When doing an `ORDER BY`, `NULL` values are presented first if you do `ORDER BY ... ASC` and last if you do `ORDER BY ... DESC`.”
2. https://dev.mysql.com/doc/refman/8.4/en/order-by-optimization.html:
> "all unused portions of the index and all extra ORDER BY columns are constants in the WHERE clause."
However, the optimizer currently only seems to recognize equality operators (e.g., `col = 5`) as constants, failing to recognize that `col IS NULL` also guarantees a single value (`NULL`) for sorting purposes.
# Behavior
When running a query with: `WHERE col_a = [CONST] AND col_b IS NULL ORDER BY col_a, col_b` MySQL resorts to a `filesort` even if a covering index `(col_a, col_b)` exists. If `col_b` is removed from the `ORDER BY`, the optimizer correctly uses the index (Range scan / Using index).
# Analysis
An optimization trace analysis provided the conclusive evidence. For the example below provided in the "How to repeat" section, if we collected and inspected the optimizer trace for the filesort query, we will see the following:
```json
"simplifying_order_by": {
"original_clause": "`issue_repro`.`category_id`,`issue_repro`.`nullable_date`,`issue_repro`.`item_name`",
"items": [
{
"item": "`issue_repro`.`category_id`",
"equals_constant_in_where": true
},
{
"item": "`issue_repro`.`nullable_date`"
},
{
"item": "`issue_repro`.`item_name`"
}
],
"resulting_clause_is_simple": true,
"resulting_clause": "`issue_repro`.`nullable_date`,`issue_repro`.`item_name`"
}
```
It should have marked `nullable_date` with `"equals_constant_in_where": true` too but it did not.
How to repeat:
-- 1. Create the database and use it (since you didn't have one selected)
CREATE DATABASE IF NOT EXISTS bug_test;
USE bug_test;
-- 2. Create a table with a nullable column
CREATE TABLE `issue_repro` (
`id` bigint NOT NULL AUTO_INCREMENT,
`category_id` bigint NOT NULL,
`nullable_date` datetime DEFAULT NULL,
`item_name` varchar(255) NOT NULL,
PRIMARY KEY (`id`),
KEY `idx_cover` (`category_id`,`nullable_date`,`item_name`)
) ENGINE=InnoDB;
-- 3. Insert generic dummy data
INSERT INTO `issue_repro` (`category_id`, `nullable_date`, `item_name`) VALUES
(100, NULL, 'Item A'),
(100, NULL, 'Item B'),
(100, '2024-01-01 00:00:00', 'Item C'),
(100, NULL, 'Item D'),
(200, NULL, 'Item E');
-- 4. Update statistics
ANALYZE TABLE `issue_repro`;
-- 5. REPRODUCTION QUERY
-- We filter by category_id (constant) and nullable_date (IS NULL).

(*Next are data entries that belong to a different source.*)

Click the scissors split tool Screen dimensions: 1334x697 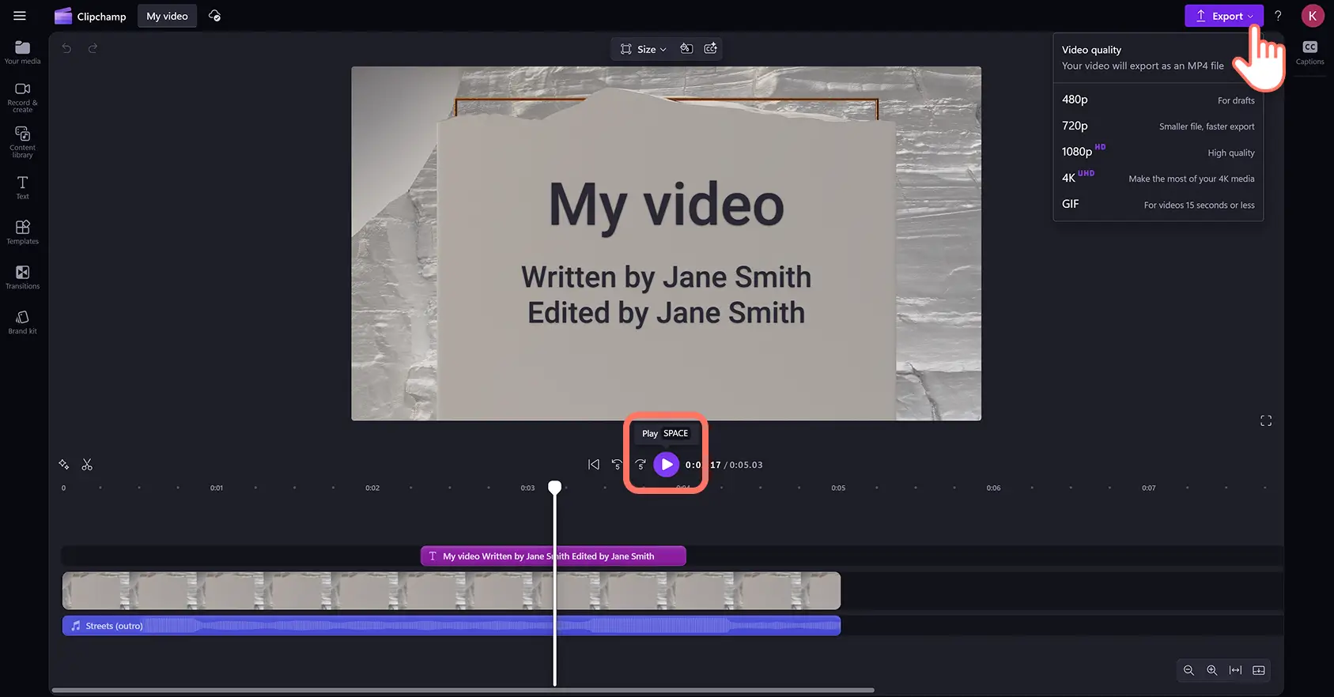87,465
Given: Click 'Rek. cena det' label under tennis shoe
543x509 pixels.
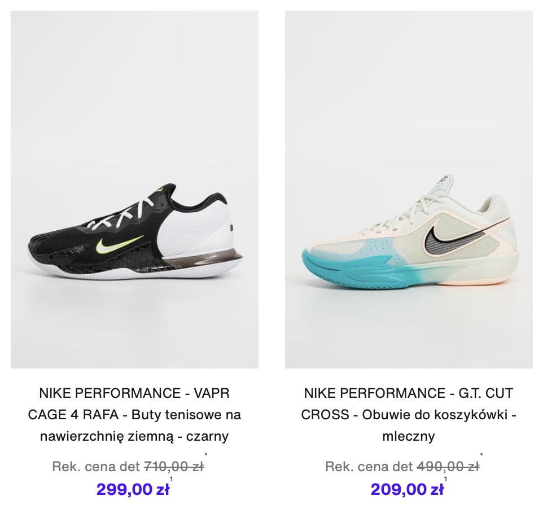Looking at the screenshot, I should click(96, 467).
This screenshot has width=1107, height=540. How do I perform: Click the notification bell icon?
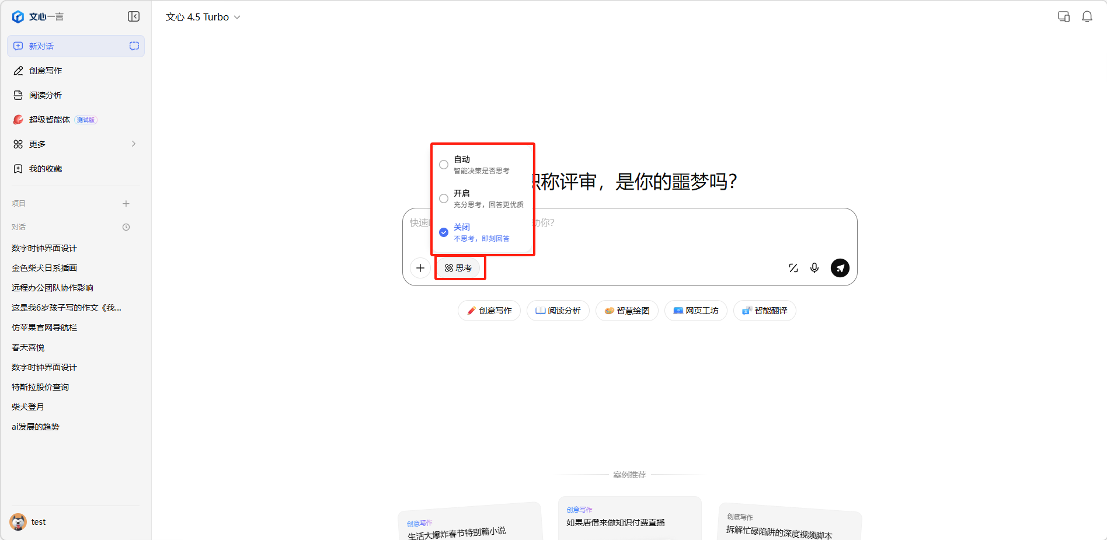coord(1087,17)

-- We ORDER BY the exact index definition.
-- EXPECTED: Using index (Range scan)
-- ACTUAL: Using where; Using filesort
EXPLAIN SELECT id, item_name
FROM issue_repro
WHERE category_id = 100
AND nullable_date IS NULL
ORDER BY category_id, nullable_date, item_name;
-- 6. CONTROL TEST
-- Removing the IS NULL column from ORDER BY fixes the plan,
EXPLAIN SELECT id, item_name
FROM issue_repro
WHERE category_id = 100
AND nullable_date IS NULL
ORDER BY category_id, item_name;
Suggested fix:
Update the optimizer's `ORDER BY` simplification logic to recognize `col IS NULL` in the `WHERE` clause as a constant.